→ EXERCISE AIM: Below are the records; restate all of them word for word.

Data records
════════

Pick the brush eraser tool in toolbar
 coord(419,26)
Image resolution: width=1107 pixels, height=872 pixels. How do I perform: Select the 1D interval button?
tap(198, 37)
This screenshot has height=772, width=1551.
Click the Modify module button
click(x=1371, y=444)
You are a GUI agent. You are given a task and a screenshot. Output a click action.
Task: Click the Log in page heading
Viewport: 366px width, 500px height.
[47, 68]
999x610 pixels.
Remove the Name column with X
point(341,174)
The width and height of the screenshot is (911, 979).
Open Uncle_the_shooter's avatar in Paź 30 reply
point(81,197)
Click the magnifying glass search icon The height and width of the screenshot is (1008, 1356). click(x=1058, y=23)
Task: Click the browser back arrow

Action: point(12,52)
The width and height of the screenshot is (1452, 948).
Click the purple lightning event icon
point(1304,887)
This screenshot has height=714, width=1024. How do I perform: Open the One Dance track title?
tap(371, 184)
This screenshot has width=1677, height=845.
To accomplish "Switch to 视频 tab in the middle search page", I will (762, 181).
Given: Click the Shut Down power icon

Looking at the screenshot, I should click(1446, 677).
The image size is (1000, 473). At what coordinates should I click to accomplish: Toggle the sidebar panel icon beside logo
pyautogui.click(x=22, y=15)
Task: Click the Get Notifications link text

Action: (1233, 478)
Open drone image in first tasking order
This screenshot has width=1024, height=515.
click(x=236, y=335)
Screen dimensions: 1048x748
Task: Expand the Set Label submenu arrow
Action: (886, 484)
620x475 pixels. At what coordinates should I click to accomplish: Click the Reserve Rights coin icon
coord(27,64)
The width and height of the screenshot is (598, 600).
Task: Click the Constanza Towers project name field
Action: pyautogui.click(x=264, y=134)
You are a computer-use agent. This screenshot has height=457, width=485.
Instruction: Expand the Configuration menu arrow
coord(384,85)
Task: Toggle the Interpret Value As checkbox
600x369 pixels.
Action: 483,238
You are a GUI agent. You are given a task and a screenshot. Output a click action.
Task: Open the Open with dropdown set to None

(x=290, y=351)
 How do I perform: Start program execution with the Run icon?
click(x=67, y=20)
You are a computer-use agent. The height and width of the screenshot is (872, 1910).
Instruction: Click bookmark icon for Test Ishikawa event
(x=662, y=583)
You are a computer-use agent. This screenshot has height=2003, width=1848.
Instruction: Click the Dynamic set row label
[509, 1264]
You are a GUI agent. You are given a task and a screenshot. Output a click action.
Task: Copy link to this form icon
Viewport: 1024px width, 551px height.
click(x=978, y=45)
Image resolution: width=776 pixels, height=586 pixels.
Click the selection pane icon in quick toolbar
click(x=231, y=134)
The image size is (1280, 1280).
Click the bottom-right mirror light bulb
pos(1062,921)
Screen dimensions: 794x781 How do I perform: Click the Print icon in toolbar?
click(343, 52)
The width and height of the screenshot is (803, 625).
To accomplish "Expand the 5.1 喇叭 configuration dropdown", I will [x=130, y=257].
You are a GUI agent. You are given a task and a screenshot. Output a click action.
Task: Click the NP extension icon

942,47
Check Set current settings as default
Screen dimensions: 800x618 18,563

════════

→ THE ANSWER:
Pick the brush eraser tool in toolbar
 coord(419,26)
Image resolution: width=1107 pixels, height=872 pixels. How do I perform: Select the 1D interval button?
tap(198, 37)
This screenshot has height=772, width=1551.
Click the Modify module button
click(x=1371, y=444)
You are a GUI agent. You are given a task and a screenshot. Output a click action.
Task: Click the Log in page heading
Viewport: 366px width, 500px height.
[47, 68]
999x610 pixels.
Remove the Name column with X
point(341,174)
The width and height of the screenshot is (911, 979).
Open Uncle_the_shooter's avatar in Paź 30 reply
point(81,197)
Click the magnifying glass search icon The height and width of the screenshot is (1008, 1356). click(x=1058, y=23)
Task: Click the browser back arrow

Action: point(12,52)
The width and height of the screenshot is (1452, 948).
Click the purple lightning event icon
point(1304,887)
This screenshot has height=714, width=1024. How do I perform: Open the One Dance track title?
tap(371, 184)
This screenshot has width=1677, height=845.
To accomplish "Switch to 视频 tab in the middle search page", I will (762, 181).
Given: Click the Shut Down power icon

Looking at the screenshot, I should click(1446, 677).
The image size is (1000, 473). At what coordinates should I click to accomplish: Toggle the sidebar panel icon beside logo
pyautogui.click(x=22, y=15)
Task: Click the Get Notifications link text

Action: (1233, 478)
Open drone image in first tasking order
This screenshot has width=1024, height=515.
click(x=236, y=335)
Screen dimensions: 1048x748
Task: Expand the Set Label submenu arrow
Action: (886, 484)
620x475 pixels. At what coordinates should I click to accomplish: Click the Reserve Rights coin icon
coord(27,64)
The width and height of the screenshot is (598, 600).
Task: Click the Constanza Towers project name field
Action: pyautogui.click(x=264, y=134)
You are a computer-use agent. This screenshot has height=457, width=485.
Instruction: Expand the Configuration menu arrow
coord(384,85)
Task: Toggle the Interpret Value As checkbox
600x369 pixels.
Action: 483,238
You are a GUI agent. You are given a task and a screenshot. Output a click action.
Task: Open the Open with dropdown set to None

(x=290, y=351)
 How do I perform: Start program execution with the Run icon?
click(x=67, y=20)
You are a computer-use agent. The height and width of the screenshot is (872, 1910).
Instruction: Click bookmark icon for Test Ishikawa event
(x=662, y=583)
You are a computer-use agent. This screenshot has height=2003, width=1848.
Instruction: Click the Dynamic set row label
[509, 1264]
You are a GUI agent. You are given a task and a screenshot. Output a click action.
Task: Copy link to this form icon
Viewport: 1024px width, 551px height.
click(x=978, y=45)
Image resolution: width=776 pixels, height=586 pixels.
Click the selection pane icon in quick toolbar
click(x=231, y=134)
The image size is (1280, 1280).
Click the bottom-right mirror light bulb
pos(1062,921)
Screen dimensions: 794x781 How do I perform: Click the Print icon in toolbar?
click(343, 52)
The width and height of the screenshot is (803, 625).
To accomplish "Expand the 5.1 喇叭 configuration dropdown", I will [x=130, y=257].
You are a GUI agent. You are given a task and a screenshot. Output a click action.
Task: Click the NP extension icon

942,47
Check Set current settings as default
Screen dimensions: 800x618 18,563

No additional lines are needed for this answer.